[Data entries]
•••••

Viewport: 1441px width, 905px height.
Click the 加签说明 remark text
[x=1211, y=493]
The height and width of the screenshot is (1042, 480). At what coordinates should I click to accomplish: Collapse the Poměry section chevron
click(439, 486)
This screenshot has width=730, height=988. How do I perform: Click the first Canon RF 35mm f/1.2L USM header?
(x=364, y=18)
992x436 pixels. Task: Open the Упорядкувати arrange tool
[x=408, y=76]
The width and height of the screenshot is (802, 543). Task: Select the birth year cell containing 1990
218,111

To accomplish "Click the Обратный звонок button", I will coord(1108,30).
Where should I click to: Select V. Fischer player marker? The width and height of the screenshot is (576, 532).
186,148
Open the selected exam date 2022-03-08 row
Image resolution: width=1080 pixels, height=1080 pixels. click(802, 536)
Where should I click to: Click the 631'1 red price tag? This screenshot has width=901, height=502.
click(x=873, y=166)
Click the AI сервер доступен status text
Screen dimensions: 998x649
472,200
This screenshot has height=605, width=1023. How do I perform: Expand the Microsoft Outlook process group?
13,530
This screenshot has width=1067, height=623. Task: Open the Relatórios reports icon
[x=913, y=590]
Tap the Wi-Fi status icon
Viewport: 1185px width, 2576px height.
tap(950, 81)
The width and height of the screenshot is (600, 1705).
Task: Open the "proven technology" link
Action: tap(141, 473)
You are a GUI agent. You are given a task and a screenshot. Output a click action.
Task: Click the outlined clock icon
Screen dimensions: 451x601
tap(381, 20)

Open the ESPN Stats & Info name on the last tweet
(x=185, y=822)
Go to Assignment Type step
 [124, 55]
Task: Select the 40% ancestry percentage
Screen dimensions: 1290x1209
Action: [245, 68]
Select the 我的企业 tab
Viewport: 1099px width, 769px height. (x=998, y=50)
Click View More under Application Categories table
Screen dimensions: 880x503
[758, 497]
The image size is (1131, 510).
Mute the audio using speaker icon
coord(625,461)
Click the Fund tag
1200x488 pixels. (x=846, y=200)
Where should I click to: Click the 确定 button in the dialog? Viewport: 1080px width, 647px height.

•••••

◆ **Task instructions**
What is needed is an exact copy of all the records above.

◆ **Task solution**
Viewport: 1441px width, 905px height.
Click the 加签说明 remark text
[x=1211, y=493]
The height and width of the screenshot is (1042, 480). At what coordinates should I click to accomplish: Collapse the Poměry section chevron
click(439, 486)
This screenshot has width=730, height=988. How do I perform: Click the first Canon RF 35mm f/1.2L USM header?
(x=364, y=18)
992x436 pixels. Task: Open the Упорядкувати arrange tool
[x=408, y=76]
The width and height of the screenshot is (802, 543). Task: Select the birth year cell containing 1990
218,111

To accomplish "Click the Обратный звонок button", I will coord(1108,30).
Where should I click to: Select V. Fischer player marker? The width and height of the screenshot is (576, 532).
186,148
Open the selected exam date 2022-03-08 row
Image resolution: width=1080 pixels, height=1080 pixels. click(802, 536)
Where should I click to: Click the 631'1 red price tag? This screenshot has width=901, height=502.
click(x=873, y=166)
Click the AI сервер доступен status text
Screen dimensions: 998x649
472,200
This screenshot has height=605, width=1023. How do I perform: Expand the Microsoft Outlook process group?
13,530
This screenshot has width=1067, height=623. Task: Open the Relatórios reports icon
[x=913, y=590]
Tap the Wi-Fi status icon
Viewport: 1185px width, 2576px height.
tap(950, 81)
The width and height of the screenshot is (600, 1705).
Task: Open the "proven technology" link
Action: tap(141, 473)
You are a GUI agent. You are given a task and a screenshot. Output a click action.
Task: Click the outlined clock icon
Screen dimensions: 451x601
tap(381, 20)

Open the ESPN Stats & Info name on the last tweet
(x=185, y=822)
Go to Assignment Type step
 [124, 55]
Task: Select the 40% ancestry percentage
Screen dimensions: 1290x1209
Action: [245, 68]
Select the 我的企业 tab
Viewport: 1099px width, 769px height. (x=998, y=50)
Click View More under Application Categories table
Screen dimensions: 880x503
[758, 497]
The image size is (1131, 510).
Mute the audio using speaker icon
coord(625,461)
Click the Fund tag
1200x488 pixels. (x=846, y=200)
Where should I click to: Click the 确定 button in the dialog? Viewport: 1080px width, 647px height.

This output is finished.